● AUFGABE 1:
Übernimm aus dem Textauszug über die Telefonverbindung West-Berlins einen Abschnitt wortgetreu: Beginne bei den Worten „Die modernere Kommunikationstechnik“ und ende nach „ja finanziert werden.“.
● AUFGABE 2:
Schreibe den Textauszug über Telefonverbindungen und Kommunikationstechnik im Anschluss an seinen letzten Satz weiter.

● TEXTAUSZUG:
<<<<

Die Telefonverbindung zwischen West-Berlin und dem Bundesgebiet wurde durch teure Richtfunkstrecken aufrecht erhalten. Kodiert und komprimiert, wurden hier tausende von Gesprächen versandt: Notwendiges und Sinnloses, Zärtliches und Heimtückisches, Streits, einseitiges Geplapper, knappe geschäftliche Anweisungen, Familienklatsch. Ein noch in den Anfängen steckendes intelligentes Kommunikationsmanagement teilte die jeweils freien Kanäle zu. Dessen Logik konnte nicht zwischen wichtigen und unwichtigen Inhalten unterscheiden, nur zwischen Signal und Stille, wobei sie das Sprechen mit „Signal“ und das Schweigen mit „Stille“ identifizierte. Das war natürlich ganz falsch, denn Stille bedeutete für das Leitungs-Zuteilungsmanagemet, dass diese Verbindung gerade nicht gebraucht wird und anderweitig vergeben werden kann. Was für eine Katastrophe für das beredte Schweigen, es hatte keine Chance mehr, wenn es unter -20 db fiel. „Hast du XY noch mal gesehen?“, „Ja, gestern, aber nur ganz kurz“, „Und? Wie ging es dir damit?“ (Funkloch) „Bist du noch da?“, „Ja, sicher“ (Funkloch) „“Dann sag doch was!“, „Was soll ich denn dazu sagen?!“ (Funkloch).
Die modernere Kommunikationstechnik würde eine sanfte Atmosphäre einblenden, damit die Gesprächsbeteiligten keine rhetorischen Erstickungsgefühle kriegen. Vielleicht tut sie es ja auch schon. Telefongespräche sind durch die exzessive Konkurrenz billig geworden. Es gibt Flatrates und Billignummern, dabei hinterlistige, die schwer kontrollierbar zwischen Quasi-Nulltarif und Hochpreistarif umschalten. Irgendwie muss die aufwändige Bewerbung ja finanziert werden.

>>>>

● GESPEICHERTE DATEN:
<<<<

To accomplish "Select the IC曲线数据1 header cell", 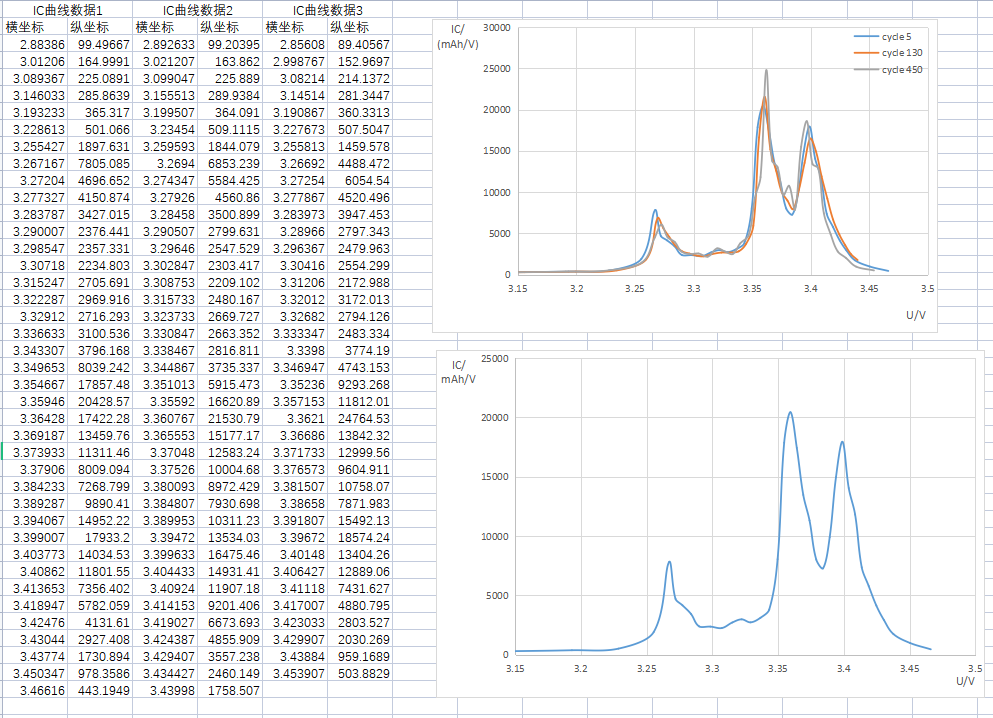I will pos(68,10).
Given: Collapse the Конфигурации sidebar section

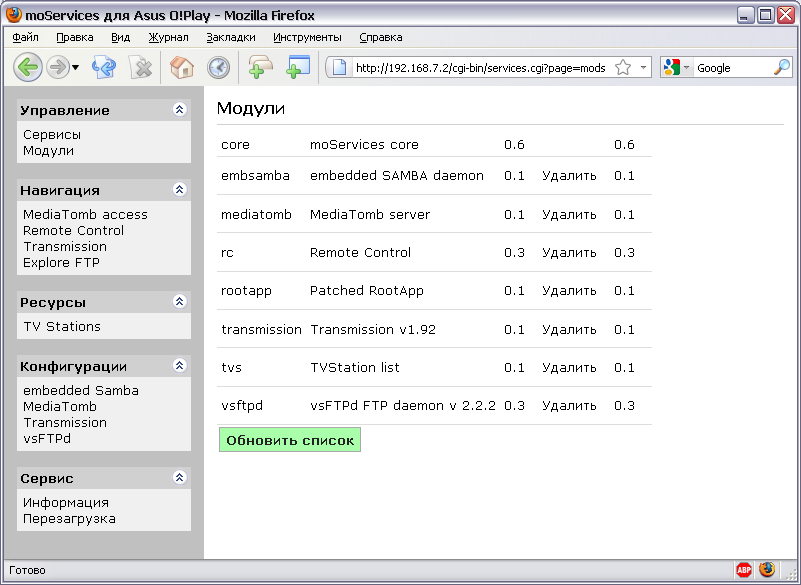Looking at the screenshot, I should (179, 366).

>>>>

● ANTWORT 1:
Die modernere Kommunikationstechnik würde eine sanfte Atmosphäre einblenden, damit die Gesprächsbeteiligten keine rhetorischen Erstickungsgefühle kriegen. Vielleicht tut sie es ja auch schon. Telefongespräche sind durch die exzessive Konkurrenz billig geworden. Es gibt Flatrates und Billignummern, dabei hinterlistige, die schwer kontrollierbar zwischen Quasi-Nulltarif und Hochpreistarif umschalten. Irgendwie muss die aufwändige Bewerbung ja finanziert werden.

● ANTWORT 2:
Auch wenn man gegen die kapitalistische Inwertsetzung aller Lebensbereiche ist, erfasst einen deren Logik oft hinterrücks, und ehe man sich’s versieht, denkt und plant man mit. So machte S. neulich einen teuflischen Verbesserungsvorschlag. Das Schweigen in den Gesprächen könnte erfasst und zur Einblendung von Werbebotschaften genutzt werden. Ich habe S. wegen seiner charakterlosen gedanklichen Mitarbeit an destruktiven Entwicklungen natürlich streng getadelt, konnte mich aber nicht davon abhalten, über die Realisierbarkeit seiner Fantasie weiterzuspekulieren.
Vorbereitet würde die Nutzung der Ressource Schweigen wahrscheinlich durch das tückische Angebot, die Telefonatmosphäre durch die Gestaltung einer angenehmen Hintergrundakustik zu verbessern, zum Beispiel durch die Atmosphäre eines Cafés oder Theaterfoyers oder durch das milde Murmeln eines Gebirgsbaches, vielleicht auch durch die Einblendung leicht bekömmlicher Hintergrundmusik. Dazu müsste die Gesprächsatmosphäre als Qualitätsmerkmal von Telefonverbindungen zunächst erkannt und werbebotschaftlich dargestellt werden. Dann folgt die Vermarktung als „Stimmungskanäle“ für Kunden mit nie versiegendem Distinktionsbedürfnis.
Ist die Technologie der Gesprächspausenerschließung erstmal entwickelt, kann sie anderen Vermarktungssparten zugeführt werden. Zum Beispiel so: Umsonst-Gespräche mit Anschlußkosten-Rückerstattung, wenn Werbebotschaften in den Gesprächspausen akzeptiert werden. Es könnten unterschiedliche Kategorien angeboten werden, je nachdem, wie schnell die Werbung einsetzt und wie lange sie dauert.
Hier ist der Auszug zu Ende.